Conducting this kind of research is more challenging than simply adding blood lead measurements to an existing autism study of 10 year olds. It requires avoiding the convenience of working with what exists and instead working toward getting resources that are needed to optimize the science. It is simpler and convenient to tag blood lead levels on to an existing study of 10 year old but it is also ignoring the known biology of lead poisoning. We need to address the principles of both fields to be transdisciplinary. This type of study could even lead to a new field – Environmental Genomics.
Why transdisciplinary research is more challenging than multi-disciplinary research
Obviously, scientists are like all other human beings. We don’t like to leave the comfort zones of our expertise. There are even language barriers when we collaborate. Different fields don’t always use the same terms for exact same biological concepts, leading to miscommunication.
In our example, a transdisciplinary study might require starting from scratch with a brand new study. The existing study of autism genetics in our example didn’t have blood samples from the optimal life stages for environmental lead measurement- so we have to start over. This is actually a common scenario because a person’s genetics remain the same from infancy through age 10. Geneticists often don’t have to consider age when sampling for their studies, and blood collection is much easier at age 10 than in infancy. If you don’t have to think about what is the important age to collect blood lead in children, you will likely not collect it at the optimal age. Too often, convenience wins in research, and science promotes collaboration poorly. If we could overcome these barriers, learn from each other and form truly transdisciplinary teams, we could gain a much deeper understanding of health. Taking this lesson to heart, if science can finally “listen to all sides and filter them from yourself,” it can begin to write a new and better “song” of discovery.

(Stored records)
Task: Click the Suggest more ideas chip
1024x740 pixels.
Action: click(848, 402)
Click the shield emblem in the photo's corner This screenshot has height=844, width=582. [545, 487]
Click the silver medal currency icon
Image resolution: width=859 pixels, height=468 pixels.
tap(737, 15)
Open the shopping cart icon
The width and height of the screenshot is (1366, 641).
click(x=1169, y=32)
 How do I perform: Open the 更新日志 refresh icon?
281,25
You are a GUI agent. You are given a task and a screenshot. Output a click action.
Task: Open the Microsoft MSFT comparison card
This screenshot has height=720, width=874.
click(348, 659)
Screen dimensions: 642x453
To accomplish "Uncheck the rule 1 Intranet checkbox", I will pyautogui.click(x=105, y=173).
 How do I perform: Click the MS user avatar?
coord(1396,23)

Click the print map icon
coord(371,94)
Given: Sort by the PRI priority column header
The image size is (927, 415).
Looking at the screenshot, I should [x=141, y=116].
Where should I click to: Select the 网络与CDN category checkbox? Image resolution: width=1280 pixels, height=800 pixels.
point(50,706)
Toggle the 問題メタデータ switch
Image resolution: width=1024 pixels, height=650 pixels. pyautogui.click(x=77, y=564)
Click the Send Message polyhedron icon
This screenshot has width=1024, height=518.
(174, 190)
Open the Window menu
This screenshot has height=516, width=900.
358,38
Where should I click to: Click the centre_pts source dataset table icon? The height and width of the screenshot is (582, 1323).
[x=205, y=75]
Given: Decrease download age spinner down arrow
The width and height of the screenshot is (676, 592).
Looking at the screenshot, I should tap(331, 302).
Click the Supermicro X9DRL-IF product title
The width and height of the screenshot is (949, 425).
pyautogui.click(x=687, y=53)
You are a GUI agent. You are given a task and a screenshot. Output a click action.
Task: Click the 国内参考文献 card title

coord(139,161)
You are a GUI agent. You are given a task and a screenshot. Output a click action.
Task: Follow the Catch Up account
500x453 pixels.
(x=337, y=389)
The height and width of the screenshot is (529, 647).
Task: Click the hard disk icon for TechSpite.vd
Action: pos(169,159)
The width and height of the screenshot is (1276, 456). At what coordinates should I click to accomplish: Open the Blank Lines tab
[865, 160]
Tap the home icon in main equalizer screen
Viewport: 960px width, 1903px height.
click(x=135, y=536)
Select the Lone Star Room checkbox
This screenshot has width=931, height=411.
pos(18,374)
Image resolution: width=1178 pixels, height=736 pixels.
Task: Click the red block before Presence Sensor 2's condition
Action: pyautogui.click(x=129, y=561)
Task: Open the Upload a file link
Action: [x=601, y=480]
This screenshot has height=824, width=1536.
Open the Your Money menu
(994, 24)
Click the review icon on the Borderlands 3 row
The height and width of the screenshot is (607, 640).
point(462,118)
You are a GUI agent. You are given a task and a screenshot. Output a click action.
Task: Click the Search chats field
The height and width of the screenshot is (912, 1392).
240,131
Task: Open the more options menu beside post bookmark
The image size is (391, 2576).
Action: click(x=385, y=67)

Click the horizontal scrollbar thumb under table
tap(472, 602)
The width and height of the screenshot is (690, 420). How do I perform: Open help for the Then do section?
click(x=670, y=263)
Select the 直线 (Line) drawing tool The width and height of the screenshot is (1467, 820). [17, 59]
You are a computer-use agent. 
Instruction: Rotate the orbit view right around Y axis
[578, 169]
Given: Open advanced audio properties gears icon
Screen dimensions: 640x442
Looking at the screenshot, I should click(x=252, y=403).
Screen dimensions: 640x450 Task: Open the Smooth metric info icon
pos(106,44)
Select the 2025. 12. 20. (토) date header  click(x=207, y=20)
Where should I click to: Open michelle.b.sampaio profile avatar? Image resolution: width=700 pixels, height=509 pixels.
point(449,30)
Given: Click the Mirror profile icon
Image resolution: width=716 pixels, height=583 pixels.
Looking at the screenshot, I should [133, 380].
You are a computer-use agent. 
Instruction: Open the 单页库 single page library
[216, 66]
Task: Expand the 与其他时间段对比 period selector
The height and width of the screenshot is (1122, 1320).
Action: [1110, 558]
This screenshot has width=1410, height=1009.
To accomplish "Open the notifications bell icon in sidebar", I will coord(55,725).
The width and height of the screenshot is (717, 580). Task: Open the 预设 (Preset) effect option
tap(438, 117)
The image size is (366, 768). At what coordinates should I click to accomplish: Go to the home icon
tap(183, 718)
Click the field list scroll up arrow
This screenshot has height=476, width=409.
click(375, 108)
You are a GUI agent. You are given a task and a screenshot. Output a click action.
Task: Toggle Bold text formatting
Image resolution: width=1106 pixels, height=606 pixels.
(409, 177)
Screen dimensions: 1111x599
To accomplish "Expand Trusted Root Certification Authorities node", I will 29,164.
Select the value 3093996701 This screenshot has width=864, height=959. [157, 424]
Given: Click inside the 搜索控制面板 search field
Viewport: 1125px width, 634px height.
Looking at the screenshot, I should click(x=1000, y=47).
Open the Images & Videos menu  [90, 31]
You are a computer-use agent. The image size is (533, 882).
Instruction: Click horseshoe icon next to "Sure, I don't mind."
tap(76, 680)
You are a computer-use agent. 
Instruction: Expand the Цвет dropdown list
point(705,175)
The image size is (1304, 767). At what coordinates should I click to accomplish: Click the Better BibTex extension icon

Required tasks:
1. According to the text on transdisciplinary research, what new field could this type of study lead to?
2. Edit the text on transdisciplinary research between "Why transdisciplinary research" and "leading to miscommunication.", inclusive, changing "language barriers" to "terminology barriers".
The records were taken from a source unrelated to the text.

Solutions by task:
1. Environmental Genomics

2.
Why transdisciplinary research is more challenging than multi-disciplinary research
Obviously, scientists are like all other human beings. We don’t like to leave the comfort zones of our expertise. There are even terminology barriers when we collaborate. Different fields don’t always use the same terms for exact same biological concepts, leading to miscommunication.